L_OcrDocumentManager_CreateDocument

#include "ltocr.h"

L_LTOCR_API L_INT EXT_FUNCTION L_OcrDocumentManager_CreateDocument(documentManager, document, options, fileName)

Creates a new OCR file or memory-based document handle.

Parameters

L_OcrDocumentManager documentManager

Handle to the OCR engine document manager.

L_OcrDocument* document

Address to L_OcrDocument variable to be updated with the created document handle that can participate in recognition and saving operations.

L_OcrCreateDocumentOptions options

Options to control how the document is created or loaded.

const L_TCHAR* fileName

The document file name. This value can be NULL.

Returns

Value Meaning
SUCCESS The function was successful.
< 1 An error occurred. Refer to Return Codes.

Comments

This method can either create a file or memory-based OCR document, or load a previously created file-based document based on the values of fileName and options as follows:

To create a memory-based document, pass L_OcrCreateDocumentOptions_InMemory to options. fileName is not used and the engine will not use a disk file to store the document data.

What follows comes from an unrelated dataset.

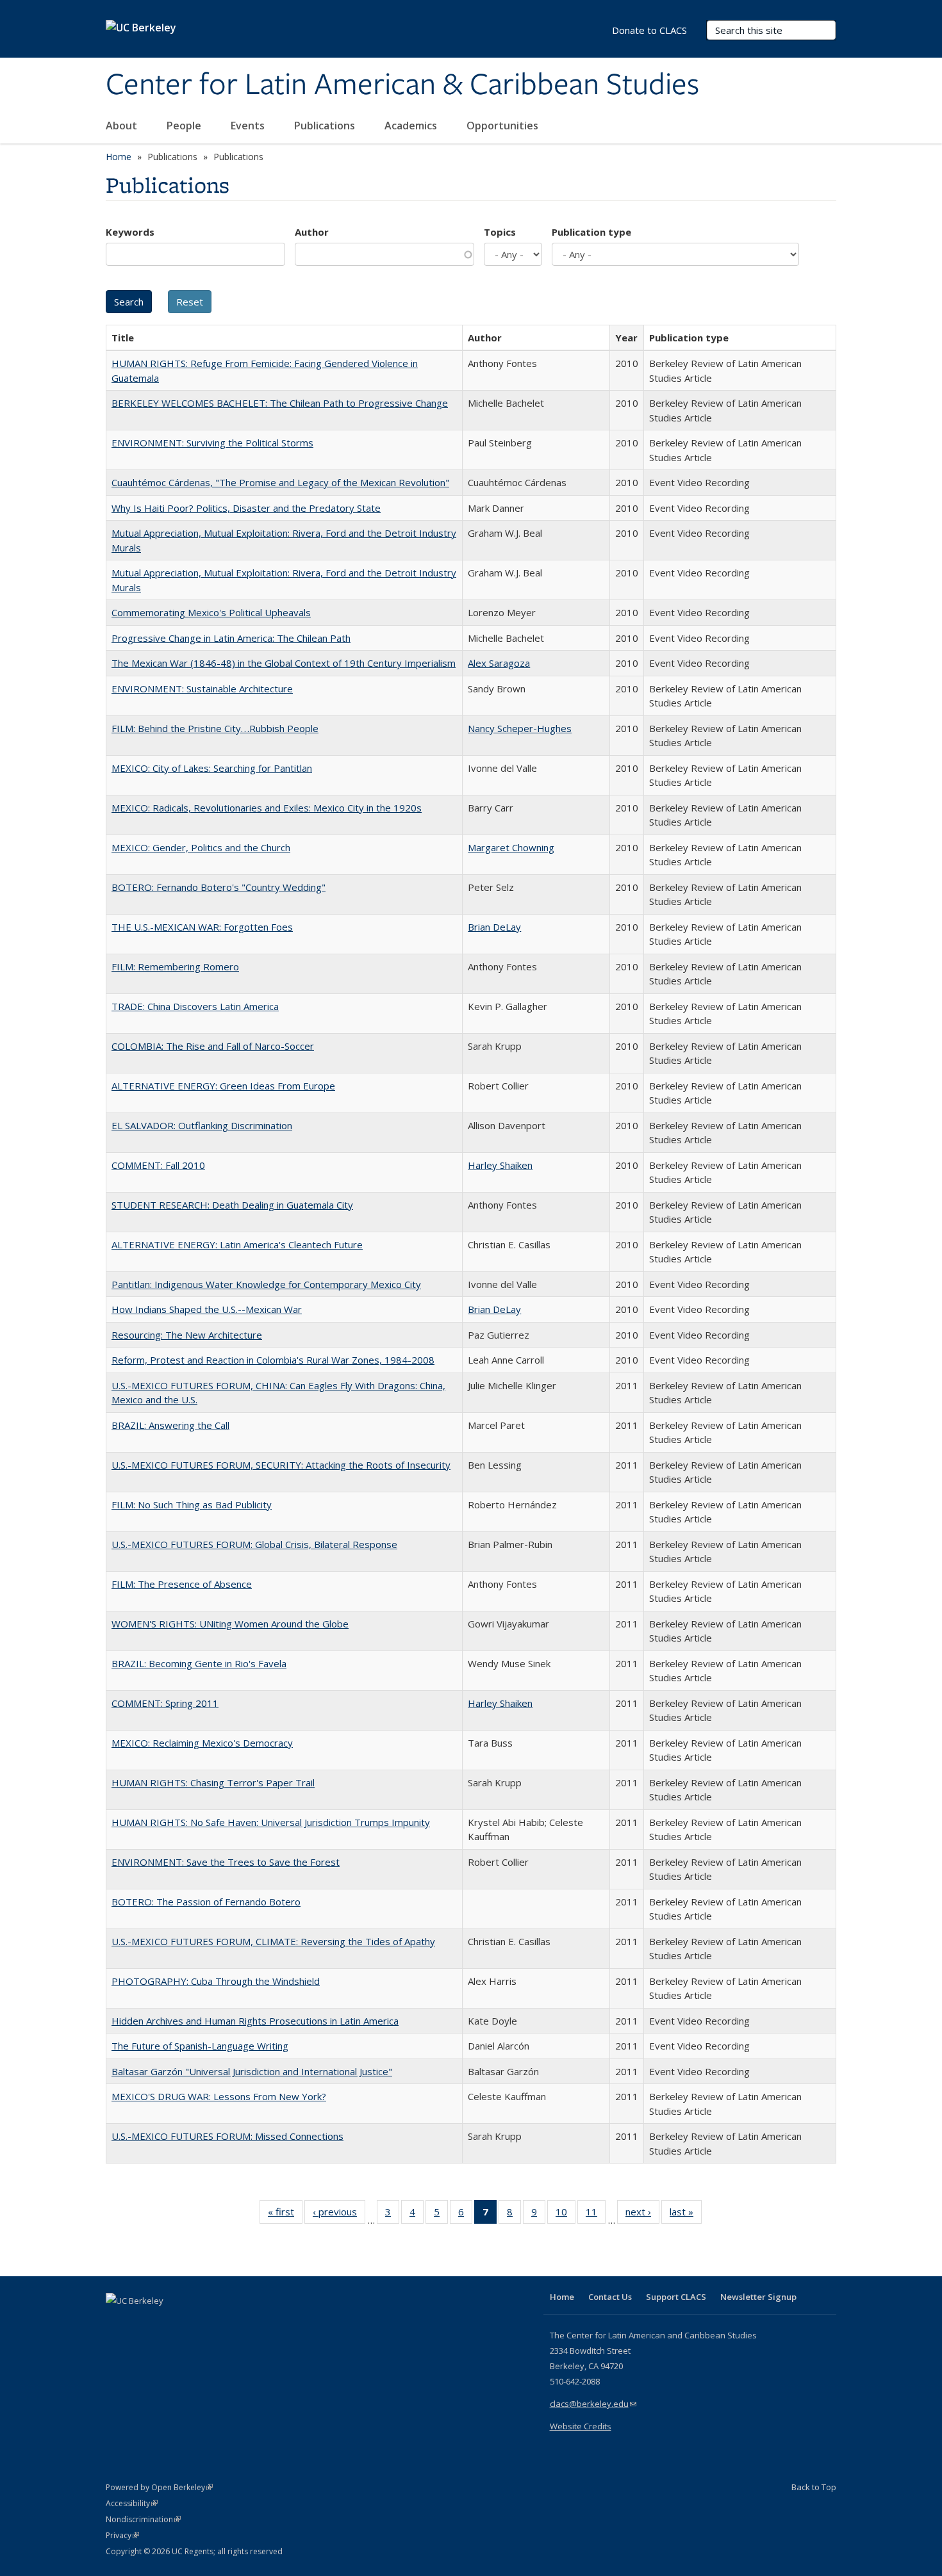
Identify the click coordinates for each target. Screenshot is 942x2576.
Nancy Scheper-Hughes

To create a file-based document that will be not be re-used, pass NULL to fileName and L_OcrCreateDocumentOptions_AutoDeleteFile to options. In this case, the engine will create a temporary file on disk to use as the store for the document file. The file is deleted when L_OcrDocument is destroyed. Note that you use your own file name in fileName along with L_OcrCreateDocumentOptions_AutoDeleteFile, the engine will overwrite this file if it exists and automatically deletes it when destroyed.

To create a file-based document that will be re-used, pass a file name to fileName and L_OcrCreateDocumentOptions_None to options. In this case, the engine will overwrite this file if it exists but will not delete it when L_OcrDocument is destroyed.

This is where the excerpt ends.